((Last posts! :'(. BTW Alexis AKA Matthew couldn't very much post at all, so I got her permission to say that Matthew died when the Hex invaded. ))
I think that I should take April home. She is bleeding on leg, I think she got hurt on the way here. I hold her in my arms. I don't know how much I will miss Adena. She was extremely rude, but only to me. I know she hates me, but I don't really care at this point. I probably wont see her again. I walk back to camp. "Just go to sleep, dear. We will be home soon." I say quietly to April. Her mother must be so worried. My mother must be so worried. I go over the mountain. The trip is silent as I think about what I'll do when I get home. Right now, we are fugitives. I keep walking, it is a good thing that April weighs so little. I reach the camp and I see Posidonia walking out of the corner of my eye.
"Wait!" I yell. She realizes that April is with me and waits for me to catch up. At least I know that Posidonia doesn't hate me anymore. "We are going home, are you going, too?"
"Yes," She says softly, she seems less peppy than I remember.
As we walk I turn back to look back at the camp where I spent a horrible week of my life. I made some friends and lots of enemies. Not the outcome I wanted, but it all turned out okay. I survived. I'm injured, but alive. So is April, that is all that matters now. And, to think we arrived here young elementals and we are leaving very different. Hades is going home where he will be safe. That is a word that I haven't used in a long time, April will soon be safe, at home. Safe. Something I haven't been for this whole week. For some reason I feel like it's been way longer than a week. I look back at all the destruction, things were peaceful, all we had to worry about was food, water, and shelter. Then chaos started here and it all ended with a death. It was depressing, but there was nothing that I could do. I tear runs down my cheek. I look back at the corpse that we are leaving behind along with all of the bad memories. He deserves a proper burial, I can arrange that. It doesn't matter what kind of person he was, nobody deserves to die. I turn around, all looking back is going to do is make me more depressed than I already am, more traumatized than I already am, need more therapy than I already am. There is no use thinking of what could've been, only think of what is. I stop thinking about the camp and we are halfway to home. Thinking about the past really is a good time killer. We finally arrive after having 3 breaks to catch our breath. I knock on the door of Ms. May's tiny house. She responds quickly.
"Sammy! Long time, no see! Why aren't you in school? Have you taught little April any new spells?" She says. As always, bombarding me with questions.
"Hello Ms. May. I am taking April back home to recover. She was in a training camp and she's been through a lot in a small amount of time." I say. Ms. May takes about 5 minutes to study me, she looks at my shiny, red hair, looks at my deep, blue eyes, and then takes April into her arms carefully. She makes sure not to wake April and carefully closes the door. I walk over to my tiny house and hesitate to knock on the door. I knock on the door and my mother responds. At first, she studies me similar to how Ms. May did. Then, she grabs my hand and says "Samantha, Samantha Jones... still as beautiful as I remember you. Trust me, i remember. I have been sick for a long time, but I could never forget my first child." She says very quietly, I could barely hear her.
I enter my house. I take a look inside, i smell the roses, such a familiar smell. I quickly step back out of the house and cry. I can't hold back the tears. Suddenly, my sister walks out and I see her, she is 8 years old now. This causes me to run into the forest and cry some more. Whenever I look at my sister, all I can see is a little baby.

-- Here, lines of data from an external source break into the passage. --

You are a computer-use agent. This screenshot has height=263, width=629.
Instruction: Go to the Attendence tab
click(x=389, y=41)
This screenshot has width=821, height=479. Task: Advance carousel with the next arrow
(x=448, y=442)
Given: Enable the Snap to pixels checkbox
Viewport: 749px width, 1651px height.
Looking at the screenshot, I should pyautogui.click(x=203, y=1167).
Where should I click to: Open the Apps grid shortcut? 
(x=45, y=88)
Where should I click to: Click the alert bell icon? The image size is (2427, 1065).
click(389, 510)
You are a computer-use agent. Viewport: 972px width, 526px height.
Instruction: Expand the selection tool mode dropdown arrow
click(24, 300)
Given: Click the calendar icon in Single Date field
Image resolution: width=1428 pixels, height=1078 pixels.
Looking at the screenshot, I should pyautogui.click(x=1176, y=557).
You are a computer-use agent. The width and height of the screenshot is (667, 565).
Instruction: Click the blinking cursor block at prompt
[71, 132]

I am finally ready to enter the house again.
"Samantha, we have the house smell like roses to prepare for the day that you should return. I didn't know that it would be so soon." my mother says. Her voice just seems like a fantasy. Her blonde hair makes me wonder why my hair is red, her green eyes make me wonder why mine are blue. She just feels like a distant memory that i bring back with a simple spell. A family is more than a simple spell. I embrace my mother and sister. I walk into the house one small step at a time. My old room, it is exactly like I left it. They must've kept it as a memory. I sit down at the table after getting accustomed to my house.
"Honey, we've been thinking about starting our own magic school to teach mages properly. With your amazing magic skill, we could win this war once and for all." My mother says with her soft, soothing voice.
She always has amazing ideas. I just nod my head. This one idea could turn into something huge. A boy in my neighborhood knocks on the door. I answer it. David? We played together as kids!
"Ready to start the Jones Magic School?" he says teasingly. He is in on it? Great, more people to help out. I realize how much he has grown, too. Ugh, I feel like I've been gone for twenty years.
------------------------------5 years later--------------------------------
Yeah, David asked me out and the business is amazing. We are training students in combat skills. This seems too perfect to be true. Then again, meeting my mother again seems to perfect to be true. Life is just full of surprises, usually after a bad one, a good one comes along. Now, I'll have my family to be with me during the good surprises and bad surprises.